La deuxième conférence des Nations unies sur les océans, qui aura lieu à Lisbonne, réunira des chefs d’État et de gouvernement de tous les continents, a déclaré à Lusa le vice-président du comité d’organisation.

« Environ six semaines avant l’ouverture de la conférence, nous avons déjà 21 chefs d’État et de gouvernement confirmés ou en attente de confirmation formelle et 25 autres pays sont, au moins au niveau ministériel, déjà garantis (…). Je peux dire que nous aurons des chefs d’État et de gouvernement de tous les continents », a déclaré Alexandre Leitão dans une interview à Lusa.

Le Secrétaire général des Nations Unies, António Guterres, sera présent à l’ouverture de la conférence qui aura lieu du 27 juin au 1er juillet.

Alexandre Leitão a ajouté que la conférence est ouverte à la participation russe, malgré l’invasion de l’Ukraine, faisant l’objet de sanctions internationales et qu’il n’y a toujours aucune indication d’une représentation officielle.

« La Russie a le droit d’être représentée, il y a des entités accréditées, nous ne savons pas si elles viendront. La conférence est une initiative des Nations Unies qui est soumise aux règles de l’Assemblée générale des Nations Unies et, par conséquent, tous les États membres de l’ONU ont le droit d’y participer », a déclaré le représentant du Portugal dans l’organisation de la Conférence sur les océans.

Selon Alexandre Leitão, certains pays qui ont déjà une présence confirmée ont préféré, « pour des raisons de leur propre agenda », ne pas annoncer publiquement leur participation, mais l’Equateur, la Colombie, le Nigeria et le Kenya, qui co-organise la conférence avec le Portugal, sont participations déjà annoncées.

Si le succès d’une conférence qui vise à dynamiser les efforts de protection de la vie marine se mesure largement au nombre et à l’ampleur des engagements pris publiquement, en plénière, par les pays, Alexandre Leitão a souligné dans l’entretien avec Lusa que le « haut niveau » souhaité car la conférence ne se manifeste pas seulement par la présence et les annonces des chefs d’État et de gouvernement.

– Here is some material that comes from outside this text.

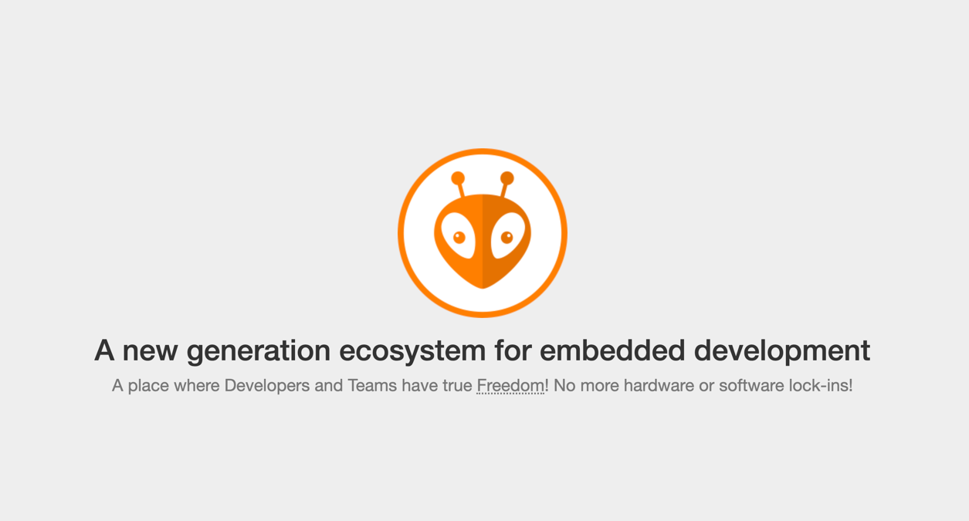Click the alien's left eye
969x521 pixels.
[458, 235]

« Le haut niveau n’est pas seulement composé de chefs d’Etat et de gouvernement, mais aussi de présidents de banques, de grandes entreprises, de présidents de fondations très pertinentes », a précisé le vice-président du comité d’organisation.

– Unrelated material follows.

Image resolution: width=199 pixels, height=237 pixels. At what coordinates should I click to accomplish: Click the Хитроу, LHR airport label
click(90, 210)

« Dans certains cas, des chefs de gouvernement avec trois ou quatre ministres viennent, ce qui en dit long, mais je voudrais donner un autre chiffre plus intéressant : il y a 942 accréditations spécifiques pour cette conférence, alors que la première, en 2017, Cela en dit long sur la croissance très importante de l’intérêt mondial pour les océans et sur l’activisme des organisations et des fondations », a-t-il déclaré, évoquant également les 353 dossiers d’événements associés présentés à l’organisation.

« Un domaine très critique dans tout ce qui concerne l’action climatique et environnementale est le financement. Les institutions financières internationales et les banques multilatérales de développement seront représentées au plus haut niveau », a-t-il déclaré.

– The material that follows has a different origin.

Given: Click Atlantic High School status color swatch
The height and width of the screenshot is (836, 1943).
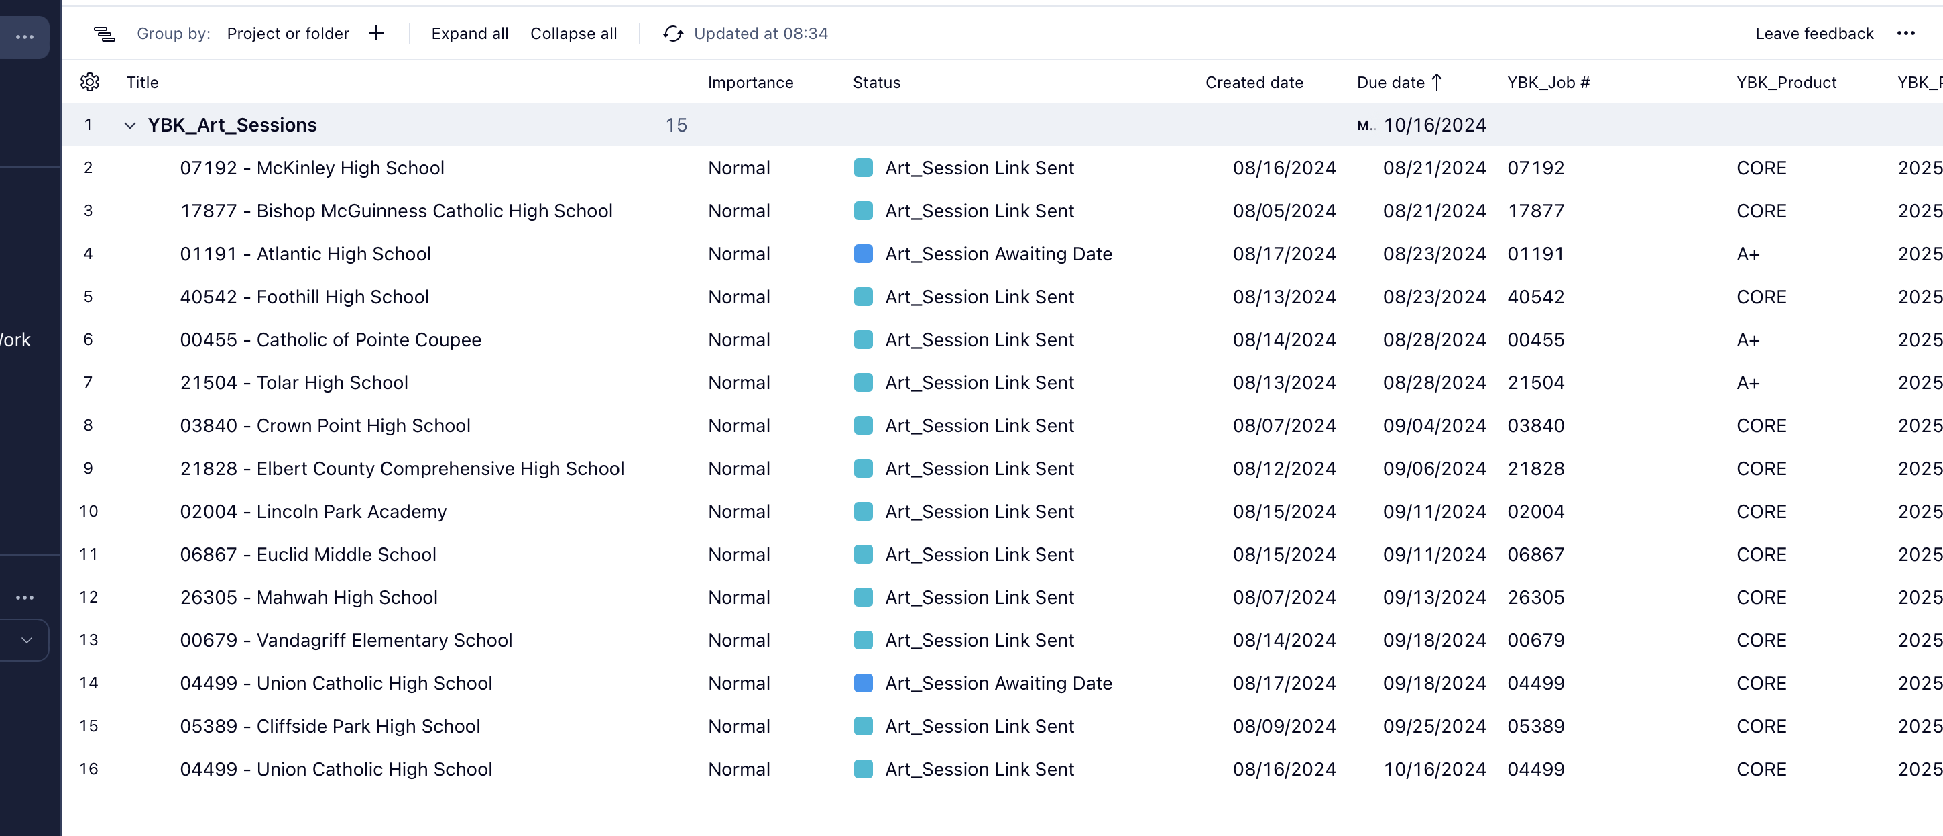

Alexandre Leitão a également mentionné que 8 818 entités sont accréditées pour la conférence, dont beaucoup sont inhérentes aux processus de l’ONU.

« Tout cela signifie que la ville de Lisbonne, et au-delà, sera un territoire polycentrique pour affirmer la vitalité de cette cause et nous espérons que cela contaminera les citoyens, vers cette voie de la durabilité et d’une économie bleue durable », a-t-il conclu.